Dogeaters permits us to enter the thoughts of characters from the full spectrum of social classes: from Madame First Lady to the theater cashier, Trinidad Gamboa, from Severo Alacran, the richest man in the Philippines, to the junkie mulatto deejay, Joey Sands. Linked together through a series of violent events that culminate in an assassination, these characters are even more tightly bound together by their common fascination with the movies. “What would life be without movies?” the First Lady asks an American journalist off the record: “Unendurable, di ba? We Filipinos, we know how to endure, and we embrace the movies. With movies, everything is okay lang. It is one of our few earthly rewards.”12 Linking its characters together through violence and pop culture, the novel suggests that violence and pop culture are themselves inextricably linked. The entire country is addicted to the radio soap opera Love Letters, and Rio tells us in the novel’s first chapter that “without fail, someone dies on Love Letters. There’s always a lesson to be learned, and it’s always a painful one. Just like our Tagalog movies.”13 The connection is vividly dramatized in the novel’s most chilling scene, a gang rape carried out by military officers and a presidential aide while Love Letters plays in the background.

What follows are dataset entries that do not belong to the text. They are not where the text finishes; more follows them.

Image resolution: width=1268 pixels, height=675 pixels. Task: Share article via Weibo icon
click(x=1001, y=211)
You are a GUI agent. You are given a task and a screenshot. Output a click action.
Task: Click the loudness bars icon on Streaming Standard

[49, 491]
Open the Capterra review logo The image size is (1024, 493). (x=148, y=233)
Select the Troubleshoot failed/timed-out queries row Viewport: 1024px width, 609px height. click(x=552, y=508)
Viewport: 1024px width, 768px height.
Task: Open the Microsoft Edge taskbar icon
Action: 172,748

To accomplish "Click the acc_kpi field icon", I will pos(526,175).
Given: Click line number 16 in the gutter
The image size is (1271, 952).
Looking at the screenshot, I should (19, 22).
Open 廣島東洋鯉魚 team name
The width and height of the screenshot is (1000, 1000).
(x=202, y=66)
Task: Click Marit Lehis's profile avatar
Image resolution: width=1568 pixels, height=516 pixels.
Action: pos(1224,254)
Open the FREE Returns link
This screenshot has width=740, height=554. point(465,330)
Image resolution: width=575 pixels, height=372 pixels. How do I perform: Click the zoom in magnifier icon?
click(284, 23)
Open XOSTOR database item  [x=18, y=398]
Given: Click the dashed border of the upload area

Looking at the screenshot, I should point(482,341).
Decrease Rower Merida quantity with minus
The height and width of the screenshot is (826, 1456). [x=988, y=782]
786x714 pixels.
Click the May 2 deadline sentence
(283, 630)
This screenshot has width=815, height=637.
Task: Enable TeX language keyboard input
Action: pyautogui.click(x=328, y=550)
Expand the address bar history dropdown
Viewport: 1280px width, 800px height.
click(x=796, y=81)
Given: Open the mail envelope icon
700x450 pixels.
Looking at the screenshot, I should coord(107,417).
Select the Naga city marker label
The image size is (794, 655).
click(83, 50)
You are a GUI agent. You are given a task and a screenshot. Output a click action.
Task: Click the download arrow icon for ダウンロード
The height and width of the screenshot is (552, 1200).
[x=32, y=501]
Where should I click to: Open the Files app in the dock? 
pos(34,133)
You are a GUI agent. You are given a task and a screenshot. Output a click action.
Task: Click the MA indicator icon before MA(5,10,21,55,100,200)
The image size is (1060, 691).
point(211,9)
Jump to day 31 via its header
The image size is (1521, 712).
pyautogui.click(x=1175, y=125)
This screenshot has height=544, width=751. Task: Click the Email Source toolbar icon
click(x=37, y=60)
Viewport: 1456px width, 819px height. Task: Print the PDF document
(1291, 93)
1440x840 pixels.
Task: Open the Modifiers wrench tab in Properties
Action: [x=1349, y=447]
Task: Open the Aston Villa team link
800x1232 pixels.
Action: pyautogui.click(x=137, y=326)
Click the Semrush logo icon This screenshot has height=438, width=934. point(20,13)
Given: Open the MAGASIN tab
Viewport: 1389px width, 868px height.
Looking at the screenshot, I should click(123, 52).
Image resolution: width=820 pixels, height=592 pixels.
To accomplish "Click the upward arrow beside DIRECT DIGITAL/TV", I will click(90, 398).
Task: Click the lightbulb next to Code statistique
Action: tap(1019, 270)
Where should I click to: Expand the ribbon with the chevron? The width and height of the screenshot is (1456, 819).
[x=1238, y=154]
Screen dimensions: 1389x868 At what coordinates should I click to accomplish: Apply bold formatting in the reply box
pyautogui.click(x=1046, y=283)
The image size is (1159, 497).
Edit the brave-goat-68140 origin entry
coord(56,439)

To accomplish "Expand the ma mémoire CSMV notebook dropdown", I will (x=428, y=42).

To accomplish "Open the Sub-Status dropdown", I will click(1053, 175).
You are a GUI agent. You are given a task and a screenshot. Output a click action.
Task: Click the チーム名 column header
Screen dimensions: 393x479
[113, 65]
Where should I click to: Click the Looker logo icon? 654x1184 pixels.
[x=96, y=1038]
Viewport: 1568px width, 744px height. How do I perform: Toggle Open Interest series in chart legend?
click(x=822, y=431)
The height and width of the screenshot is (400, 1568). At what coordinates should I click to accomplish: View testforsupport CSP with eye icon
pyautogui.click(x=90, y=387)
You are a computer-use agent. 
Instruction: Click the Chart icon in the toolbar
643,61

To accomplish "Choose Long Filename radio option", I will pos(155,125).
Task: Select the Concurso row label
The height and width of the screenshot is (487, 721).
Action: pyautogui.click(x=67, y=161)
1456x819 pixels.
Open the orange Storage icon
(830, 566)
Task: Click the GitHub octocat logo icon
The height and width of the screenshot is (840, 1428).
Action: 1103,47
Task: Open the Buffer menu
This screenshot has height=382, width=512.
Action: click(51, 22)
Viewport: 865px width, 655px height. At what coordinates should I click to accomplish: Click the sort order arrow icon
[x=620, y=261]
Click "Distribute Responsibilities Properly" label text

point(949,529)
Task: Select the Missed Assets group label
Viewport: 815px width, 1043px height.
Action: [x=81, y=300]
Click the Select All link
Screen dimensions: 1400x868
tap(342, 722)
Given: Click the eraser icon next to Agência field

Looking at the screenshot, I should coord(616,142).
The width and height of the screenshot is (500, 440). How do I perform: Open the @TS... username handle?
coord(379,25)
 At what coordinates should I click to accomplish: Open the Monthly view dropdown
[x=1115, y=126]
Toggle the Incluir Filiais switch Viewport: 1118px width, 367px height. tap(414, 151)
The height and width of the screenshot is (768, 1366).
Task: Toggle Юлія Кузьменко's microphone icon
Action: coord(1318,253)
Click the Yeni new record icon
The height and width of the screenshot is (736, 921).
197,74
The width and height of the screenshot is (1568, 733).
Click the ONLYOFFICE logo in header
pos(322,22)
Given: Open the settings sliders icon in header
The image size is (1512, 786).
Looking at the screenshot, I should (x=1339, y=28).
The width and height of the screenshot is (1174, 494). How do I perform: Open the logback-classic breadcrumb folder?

Dogeaters vividly explores the effects of American cultural colonization abroad, but emergent writers frequently dramatize the fact that American culture colonizes at home as well. Within its own boundaries a dominant culture seeks to colonize the imaginations of those whom it has marginalized. Mainstream U.S. culture teaches gays and lesbians that they are perverts and deviants; it constructs “Americanness” and “homosexuality” as opposites; it encourages gays and lesbians to remain closeted, to assimilate quietly—“don’t ask, don’t tell.” In Becoming a Man, Monette describes the experience of being made to feel like an enemy of the culture, a spy in one’s native land:
I speak for no one else here, if only because I don’t want to saddle the women and men of my tribe with the lead weight of my self-hatred, the particular doorless room of my internal exile. Yet I’ve come to learn that all our stories add up to the same imprisonment.